Thaumovision can be very useful for detecting enchantments or illusions, but a badly-woven spell can be as bright and distracting as a welding torch would be in normal vision.

Option 3: Weak Reizosense. Allows a survey of local reality. The user extends an array of metaphorical whiskers to feel the area around them, giving them an idea of where objects are. If a whisker hits something real, the user knows how long it is and how dense the thing it hit is. The whiskers can be aimed to all point at a specific spot, giving the user a fair view of the object.
Weak Reizosense is very good at detecting moving things in a short area around the user, especially when the whiskers are distributed evenly. But it is rubbish at giving the user an image of the object itself unless they aim at it and look it up and down a little. Magic will also distort whiskers or make them collide when they shouldn't, letting very keen users detect illusions or enchantments more easily.
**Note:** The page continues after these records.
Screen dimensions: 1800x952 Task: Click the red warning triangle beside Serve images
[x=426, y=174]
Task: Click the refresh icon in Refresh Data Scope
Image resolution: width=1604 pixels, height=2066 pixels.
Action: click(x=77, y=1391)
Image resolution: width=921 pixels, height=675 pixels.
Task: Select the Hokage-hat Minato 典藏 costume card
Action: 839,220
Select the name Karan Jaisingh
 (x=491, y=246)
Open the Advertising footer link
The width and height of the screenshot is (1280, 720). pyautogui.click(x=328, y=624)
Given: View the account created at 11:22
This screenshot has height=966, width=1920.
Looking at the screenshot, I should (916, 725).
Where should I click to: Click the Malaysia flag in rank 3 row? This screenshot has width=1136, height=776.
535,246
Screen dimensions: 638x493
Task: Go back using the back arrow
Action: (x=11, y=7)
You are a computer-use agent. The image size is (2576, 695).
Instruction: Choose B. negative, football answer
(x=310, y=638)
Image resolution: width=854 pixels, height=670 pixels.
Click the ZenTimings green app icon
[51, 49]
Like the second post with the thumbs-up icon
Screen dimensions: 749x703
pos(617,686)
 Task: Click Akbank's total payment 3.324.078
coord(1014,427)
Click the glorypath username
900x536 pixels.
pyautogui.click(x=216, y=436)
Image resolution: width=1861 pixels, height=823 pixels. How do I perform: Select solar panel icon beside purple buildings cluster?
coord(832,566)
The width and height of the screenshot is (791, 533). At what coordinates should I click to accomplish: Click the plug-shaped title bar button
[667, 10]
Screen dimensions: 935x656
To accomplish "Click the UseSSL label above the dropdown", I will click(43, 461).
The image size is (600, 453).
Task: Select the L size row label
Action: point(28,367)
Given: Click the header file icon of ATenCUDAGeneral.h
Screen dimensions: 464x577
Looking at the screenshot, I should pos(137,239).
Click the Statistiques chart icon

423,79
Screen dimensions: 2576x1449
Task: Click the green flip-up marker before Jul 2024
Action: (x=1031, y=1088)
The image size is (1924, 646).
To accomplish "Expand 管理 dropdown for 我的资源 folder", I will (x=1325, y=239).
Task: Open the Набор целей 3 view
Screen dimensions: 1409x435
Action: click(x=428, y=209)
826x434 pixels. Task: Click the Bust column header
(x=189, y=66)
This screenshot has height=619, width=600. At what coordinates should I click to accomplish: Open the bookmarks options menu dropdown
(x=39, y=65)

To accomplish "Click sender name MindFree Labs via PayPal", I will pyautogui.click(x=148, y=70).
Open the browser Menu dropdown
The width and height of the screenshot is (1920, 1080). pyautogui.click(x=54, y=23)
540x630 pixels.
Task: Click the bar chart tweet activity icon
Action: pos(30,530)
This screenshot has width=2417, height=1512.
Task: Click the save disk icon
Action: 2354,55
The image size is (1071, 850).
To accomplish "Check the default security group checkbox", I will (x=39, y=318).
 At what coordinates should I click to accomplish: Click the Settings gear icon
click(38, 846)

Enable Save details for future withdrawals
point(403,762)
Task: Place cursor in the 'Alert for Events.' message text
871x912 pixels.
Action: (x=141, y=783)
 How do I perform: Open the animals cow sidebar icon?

So a choice has to be made between peripheral vision and selective vision.
This is not to be confused with actual Reizosense, which is filed under Blindsight.

Option 4: Wide-band Emissive Darkvision. Your eyes have built in flashlights.
Kobold: Alright, I can see SOMETHING in there, but my Darkvision doesn't reach that far.
Warforged: Not To Worry. I Am ALSO Equipped With Darkvision.
Kobold: Uh. Yeah no, that's just headlights. You have headlights, Dorfl.
Warforged: It Is Communal Darkvision.